Ed è naturale che oggi gli studi originari della Tamia/Motown Records di Detroit siano stati convertiti in un museo, visitato ogni anno da centinaia di migliaia di fan del Motown Sound.
ll Motown Museum, è stato fondato da Esther Gordy Edwards nel 1985. Appassionati e curiosi arrivano da tutto il mondo per entrare nello Studio A, dove hanno registrato i loro artisti e gruppi preferiti e per vedere l’appartamento superiore restaurato dove Berry Gordy visse con la sua famiglia durante i primi anni.
La visita si sviluppa in compagnia di un’esilarante guida che a suon di musica e ritornelli, filmati inediti e brevi jingle a sorpresa racconta la storia dell’etichetta discografica mostrando una vasta gamma di manufatti, fotografie e altri cimeli legati all’epopea della Motown e dei suoi artisti.
Il clou dell’esperienza è senza ombra di dubbio la possibilità di entrare e canticchiare My Girl dei The Temptations assieme alla guida nel mitico Studio A. Una grande emozione anche per chi, come me, di quei tempi incredibili, quasi magici, ne ha solo sentito parlare eppure quelle melodie gli sembra di conoscerle da sempre.
Il Motown Museum si trova al 2648 W Grand Blvd, Detroit.
Da maggio a settembre è aperto dal lunedì al sabato dalle 10 alle 18. Da settembre ad aprile dal lunedì al venerdì dalle 10 alle 18.

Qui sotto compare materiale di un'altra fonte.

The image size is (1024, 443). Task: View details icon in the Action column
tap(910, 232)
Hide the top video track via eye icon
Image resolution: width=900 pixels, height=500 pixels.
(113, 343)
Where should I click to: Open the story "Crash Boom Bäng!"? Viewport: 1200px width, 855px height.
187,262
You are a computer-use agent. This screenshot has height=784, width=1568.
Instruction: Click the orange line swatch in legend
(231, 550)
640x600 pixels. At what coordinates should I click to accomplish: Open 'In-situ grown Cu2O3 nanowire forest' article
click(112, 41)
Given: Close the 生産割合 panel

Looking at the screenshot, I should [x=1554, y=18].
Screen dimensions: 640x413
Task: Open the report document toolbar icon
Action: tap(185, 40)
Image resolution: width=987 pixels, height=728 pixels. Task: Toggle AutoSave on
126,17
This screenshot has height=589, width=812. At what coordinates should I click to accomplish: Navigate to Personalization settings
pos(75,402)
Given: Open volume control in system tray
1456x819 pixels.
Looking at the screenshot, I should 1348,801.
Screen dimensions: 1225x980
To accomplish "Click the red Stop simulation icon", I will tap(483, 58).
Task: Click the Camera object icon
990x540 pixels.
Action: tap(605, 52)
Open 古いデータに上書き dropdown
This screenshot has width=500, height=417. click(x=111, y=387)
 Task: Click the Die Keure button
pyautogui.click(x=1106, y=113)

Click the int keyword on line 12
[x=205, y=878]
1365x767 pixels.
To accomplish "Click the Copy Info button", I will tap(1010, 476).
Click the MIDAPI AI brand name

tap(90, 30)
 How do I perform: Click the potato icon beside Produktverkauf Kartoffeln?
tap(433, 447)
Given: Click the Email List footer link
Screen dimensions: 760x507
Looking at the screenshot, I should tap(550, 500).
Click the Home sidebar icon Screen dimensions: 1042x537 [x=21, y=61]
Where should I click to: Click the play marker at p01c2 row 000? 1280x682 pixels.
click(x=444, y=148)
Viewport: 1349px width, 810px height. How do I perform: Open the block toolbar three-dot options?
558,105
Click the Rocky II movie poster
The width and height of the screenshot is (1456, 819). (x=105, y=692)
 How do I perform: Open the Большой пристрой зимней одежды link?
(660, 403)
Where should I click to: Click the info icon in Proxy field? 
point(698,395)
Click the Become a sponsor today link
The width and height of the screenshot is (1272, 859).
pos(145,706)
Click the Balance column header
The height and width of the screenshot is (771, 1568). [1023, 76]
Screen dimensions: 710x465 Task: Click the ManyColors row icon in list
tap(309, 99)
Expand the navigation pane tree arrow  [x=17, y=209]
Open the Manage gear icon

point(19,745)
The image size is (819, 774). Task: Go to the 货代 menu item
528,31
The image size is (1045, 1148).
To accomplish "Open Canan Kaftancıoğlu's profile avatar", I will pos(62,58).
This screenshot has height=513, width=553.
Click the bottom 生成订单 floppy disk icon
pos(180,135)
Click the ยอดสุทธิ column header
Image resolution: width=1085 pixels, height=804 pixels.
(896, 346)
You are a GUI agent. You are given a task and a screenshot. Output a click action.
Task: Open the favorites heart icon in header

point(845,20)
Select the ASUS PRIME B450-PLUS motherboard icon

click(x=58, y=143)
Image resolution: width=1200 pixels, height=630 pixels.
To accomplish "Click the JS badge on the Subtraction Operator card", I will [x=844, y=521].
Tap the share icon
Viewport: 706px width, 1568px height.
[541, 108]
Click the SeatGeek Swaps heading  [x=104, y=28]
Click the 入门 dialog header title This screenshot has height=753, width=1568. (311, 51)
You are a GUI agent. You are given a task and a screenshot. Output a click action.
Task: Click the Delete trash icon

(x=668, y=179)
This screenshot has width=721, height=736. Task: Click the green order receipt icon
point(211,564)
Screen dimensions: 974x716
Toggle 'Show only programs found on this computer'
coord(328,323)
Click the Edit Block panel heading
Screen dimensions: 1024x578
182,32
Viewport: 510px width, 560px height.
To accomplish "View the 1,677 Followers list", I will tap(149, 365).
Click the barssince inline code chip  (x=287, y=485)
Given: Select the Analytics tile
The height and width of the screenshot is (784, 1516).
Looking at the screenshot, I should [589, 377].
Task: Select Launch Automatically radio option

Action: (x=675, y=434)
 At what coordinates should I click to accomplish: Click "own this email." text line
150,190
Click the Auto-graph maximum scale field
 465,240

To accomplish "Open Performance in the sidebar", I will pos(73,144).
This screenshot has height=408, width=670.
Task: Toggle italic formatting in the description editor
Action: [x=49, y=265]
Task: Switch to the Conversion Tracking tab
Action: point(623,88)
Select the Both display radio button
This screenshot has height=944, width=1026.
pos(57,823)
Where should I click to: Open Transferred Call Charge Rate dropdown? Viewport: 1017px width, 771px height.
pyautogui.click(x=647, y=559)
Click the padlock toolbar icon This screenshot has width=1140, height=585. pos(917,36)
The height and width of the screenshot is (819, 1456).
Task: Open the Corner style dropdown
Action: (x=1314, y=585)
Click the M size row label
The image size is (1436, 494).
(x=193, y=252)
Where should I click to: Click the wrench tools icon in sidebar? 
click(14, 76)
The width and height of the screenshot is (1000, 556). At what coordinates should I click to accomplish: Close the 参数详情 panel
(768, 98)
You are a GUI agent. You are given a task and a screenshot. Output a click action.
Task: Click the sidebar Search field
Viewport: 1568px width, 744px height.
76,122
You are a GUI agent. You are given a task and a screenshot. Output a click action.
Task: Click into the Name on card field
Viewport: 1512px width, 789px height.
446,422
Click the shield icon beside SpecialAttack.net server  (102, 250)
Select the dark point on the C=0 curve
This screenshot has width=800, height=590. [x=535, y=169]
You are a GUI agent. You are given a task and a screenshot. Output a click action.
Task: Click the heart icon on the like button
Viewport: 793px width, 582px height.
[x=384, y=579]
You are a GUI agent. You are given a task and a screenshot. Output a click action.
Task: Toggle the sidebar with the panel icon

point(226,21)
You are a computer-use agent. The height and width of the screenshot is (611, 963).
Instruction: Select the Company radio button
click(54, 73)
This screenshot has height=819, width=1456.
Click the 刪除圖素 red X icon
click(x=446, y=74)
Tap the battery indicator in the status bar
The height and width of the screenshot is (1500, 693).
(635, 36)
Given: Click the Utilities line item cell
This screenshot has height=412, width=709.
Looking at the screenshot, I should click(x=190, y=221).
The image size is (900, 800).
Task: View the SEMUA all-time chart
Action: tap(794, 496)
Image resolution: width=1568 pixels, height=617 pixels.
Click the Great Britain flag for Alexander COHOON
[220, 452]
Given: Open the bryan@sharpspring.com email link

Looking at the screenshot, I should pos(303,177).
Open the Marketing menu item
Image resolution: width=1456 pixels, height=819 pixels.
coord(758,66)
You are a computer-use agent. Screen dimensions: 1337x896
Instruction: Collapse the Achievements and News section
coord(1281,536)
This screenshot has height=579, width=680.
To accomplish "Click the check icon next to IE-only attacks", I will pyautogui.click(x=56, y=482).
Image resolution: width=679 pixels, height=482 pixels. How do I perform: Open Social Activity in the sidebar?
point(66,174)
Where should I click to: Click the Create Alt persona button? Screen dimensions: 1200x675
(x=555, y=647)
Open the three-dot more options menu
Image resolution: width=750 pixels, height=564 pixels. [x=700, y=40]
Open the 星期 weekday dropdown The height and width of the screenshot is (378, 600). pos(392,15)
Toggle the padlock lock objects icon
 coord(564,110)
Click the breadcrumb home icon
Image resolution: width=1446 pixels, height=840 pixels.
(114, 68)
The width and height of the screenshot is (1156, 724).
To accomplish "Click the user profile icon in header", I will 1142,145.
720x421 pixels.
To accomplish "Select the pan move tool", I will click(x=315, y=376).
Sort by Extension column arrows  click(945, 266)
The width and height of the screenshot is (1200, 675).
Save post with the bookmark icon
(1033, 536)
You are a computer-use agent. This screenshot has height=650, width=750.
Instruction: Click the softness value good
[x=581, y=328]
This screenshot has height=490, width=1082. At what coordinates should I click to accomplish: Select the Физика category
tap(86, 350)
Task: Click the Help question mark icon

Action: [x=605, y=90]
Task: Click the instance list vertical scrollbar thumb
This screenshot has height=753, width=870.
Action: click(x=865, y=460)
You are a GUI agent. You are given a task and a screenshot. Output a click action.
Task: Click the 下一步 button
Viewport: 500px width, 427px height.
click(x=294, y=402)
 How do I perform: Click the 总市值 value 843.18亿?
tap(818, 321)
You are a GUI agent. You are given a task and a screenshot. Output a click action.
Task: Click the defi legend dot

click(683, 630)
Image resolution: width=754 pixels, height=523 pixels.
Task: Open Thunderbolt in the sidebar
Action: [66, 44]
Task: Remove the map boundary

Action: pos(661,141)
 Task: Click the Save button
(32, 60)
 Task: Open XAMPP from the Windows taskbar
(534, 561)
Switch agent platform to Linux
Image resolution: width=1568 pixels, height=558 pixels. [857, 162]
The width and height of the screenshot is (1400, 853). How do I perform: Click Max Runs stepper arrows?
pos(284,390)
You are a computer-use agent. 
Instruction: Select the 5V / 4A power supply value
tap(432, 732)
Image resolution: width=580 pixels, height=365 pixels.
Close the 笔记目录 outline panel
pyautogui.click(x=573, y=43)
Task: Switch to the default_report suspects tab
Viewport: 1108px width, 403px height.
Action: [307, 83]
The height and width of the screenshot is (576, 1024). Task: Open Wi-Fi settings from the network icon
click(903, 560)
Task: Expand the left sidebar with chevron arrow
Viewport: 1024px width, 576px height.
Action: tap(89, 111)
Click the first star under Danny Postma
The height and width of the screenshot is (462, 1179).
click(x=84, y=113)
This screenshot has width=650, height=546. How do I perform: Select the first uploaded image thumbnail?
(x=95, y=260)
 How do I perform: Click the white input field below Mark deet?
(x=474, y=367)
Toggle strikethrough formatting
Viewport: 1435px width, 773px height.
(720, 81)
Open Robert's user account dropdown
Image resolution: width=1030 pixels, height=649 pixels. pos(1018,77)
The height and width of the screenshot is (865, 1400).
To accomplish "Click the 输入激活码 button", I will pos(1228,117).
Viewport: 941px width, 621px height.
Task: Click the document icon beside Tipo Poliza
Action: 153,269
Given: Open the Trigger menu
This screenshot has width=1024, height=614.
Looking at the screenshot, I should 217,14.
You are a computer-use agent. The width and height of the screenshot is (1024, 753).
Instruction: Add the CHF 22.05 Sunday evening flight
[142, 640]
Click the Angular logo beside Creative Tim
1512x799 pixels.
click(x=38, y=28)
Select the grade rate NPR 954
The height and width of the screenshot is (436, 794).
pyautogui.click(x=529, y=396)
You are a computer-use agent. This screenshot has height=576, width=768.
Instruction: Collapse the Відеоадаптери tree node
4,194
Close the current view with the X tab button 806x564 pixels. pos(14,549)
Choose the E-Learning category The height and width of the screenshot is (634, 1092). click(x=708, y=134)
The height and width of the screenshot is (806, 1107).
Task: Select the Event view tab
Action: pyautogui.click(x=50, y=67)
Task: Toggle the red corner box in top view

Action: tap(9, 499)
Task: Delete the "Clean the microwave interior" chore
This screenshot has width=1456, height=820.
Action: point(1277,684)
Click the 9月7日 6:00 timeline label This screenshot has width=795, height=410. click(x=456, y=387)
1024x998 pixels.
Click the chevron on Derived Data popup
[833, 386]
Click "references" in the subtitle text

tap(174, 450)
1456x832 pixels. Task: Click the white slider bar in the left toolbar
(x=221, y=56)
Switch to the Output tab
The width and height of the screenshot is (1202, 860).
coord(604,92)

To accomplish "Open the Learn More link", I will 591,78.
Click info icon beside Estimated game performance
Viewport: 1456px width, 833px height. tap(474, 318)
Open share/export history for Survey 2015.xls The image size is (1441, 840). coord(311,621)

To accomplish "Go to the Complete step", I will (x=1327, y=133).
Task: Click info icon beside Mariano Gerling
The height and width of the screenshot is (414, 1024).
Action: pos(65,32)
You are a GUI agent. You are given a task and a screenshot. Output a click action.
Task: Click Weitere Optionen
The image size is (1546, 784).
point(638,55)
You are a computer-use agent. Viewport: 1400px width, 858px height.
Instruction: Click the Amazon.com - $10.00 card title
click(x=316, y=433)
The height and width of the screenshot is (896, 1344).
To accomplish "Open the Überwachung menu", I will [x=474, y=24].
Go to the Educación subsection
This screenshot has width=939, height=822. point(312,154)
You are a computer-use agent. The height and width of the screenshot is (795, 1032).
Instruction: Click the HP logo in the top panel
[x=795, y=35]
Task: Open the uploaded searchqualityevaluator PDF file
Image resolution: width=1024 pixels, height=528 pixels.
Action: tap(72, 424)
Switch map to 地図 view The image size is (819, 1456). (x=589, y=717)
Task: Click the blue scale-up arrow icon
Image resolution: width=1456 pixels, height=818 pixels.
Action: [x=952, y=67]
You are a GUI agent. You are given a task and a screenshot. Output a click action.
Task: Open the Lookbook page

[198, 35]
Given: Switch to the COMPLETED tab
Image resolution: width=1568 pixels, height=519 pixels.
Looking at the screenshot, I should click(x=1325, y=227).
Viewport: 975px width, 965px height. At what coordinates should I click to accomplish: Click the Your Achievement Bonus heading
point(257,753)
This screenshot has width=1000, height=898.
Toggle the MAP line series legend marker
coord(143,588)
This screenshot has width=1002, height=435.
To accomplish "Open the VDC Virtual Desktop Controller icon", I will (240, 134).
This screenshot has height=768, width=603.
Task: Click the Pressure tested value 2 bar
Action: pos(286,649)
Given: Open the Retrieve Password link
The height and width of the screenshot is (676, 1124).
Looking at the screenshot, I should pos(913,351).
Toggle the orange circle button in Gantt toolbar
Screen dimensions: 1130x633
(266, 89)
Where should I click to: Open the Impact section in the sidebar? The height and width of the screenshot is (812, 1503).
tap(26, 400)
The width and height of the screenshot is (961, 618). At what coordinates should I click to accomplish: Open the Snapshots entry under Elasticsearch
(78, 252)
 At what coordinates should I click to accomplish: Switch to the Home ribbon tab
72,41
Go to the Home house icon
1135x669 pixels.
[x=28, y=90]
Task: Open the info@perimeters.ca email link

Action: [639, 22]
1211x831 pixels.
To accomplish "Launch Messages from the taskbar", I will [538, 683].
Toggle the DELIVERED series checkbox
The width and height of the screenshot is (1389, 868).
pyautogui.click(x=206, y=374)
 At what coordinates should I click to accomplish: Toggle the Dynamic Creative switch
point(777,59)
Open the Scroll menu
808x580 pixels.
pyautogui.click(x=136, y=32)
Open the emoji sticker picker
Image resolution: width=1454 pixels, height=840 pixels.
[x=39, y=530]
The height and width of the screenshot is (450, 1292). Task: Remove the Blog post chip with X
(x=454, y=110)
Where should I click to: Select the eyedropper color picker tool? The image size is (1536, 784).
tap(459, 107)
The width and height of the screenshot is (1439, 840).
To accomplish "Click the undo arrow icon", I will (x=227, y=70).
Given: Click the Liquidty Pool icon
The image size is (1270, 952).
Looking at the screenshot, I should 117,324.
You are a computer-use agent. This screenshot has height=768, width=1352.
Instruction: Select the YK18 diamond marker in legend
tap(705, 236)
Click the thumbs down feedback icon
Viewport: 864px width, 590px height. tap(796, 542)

Le visite (solo) guidate partono ogni ora (mezz’ora nei giorni di grande affluenza) e durano circa un’ora e mezza. Se pensate di visitare il museo durante i mesi estivi, specialmente nei weekend, allora il consiglio è di prenotare l’ingresso e l’orario sul sito ufficiale, potete farlo cliccando qui.
Il prezzo del biglietto è di 15$, 10$ per i senior oltre i 62 anni e gli under 17. Sono previste scontistiche per gruppi superiori alle 20 persone.
All’interno del museo non è permesso fotografare, solo al termine della visita nello Studio A viene concesso (a sorpresa) di scattare qualche foto.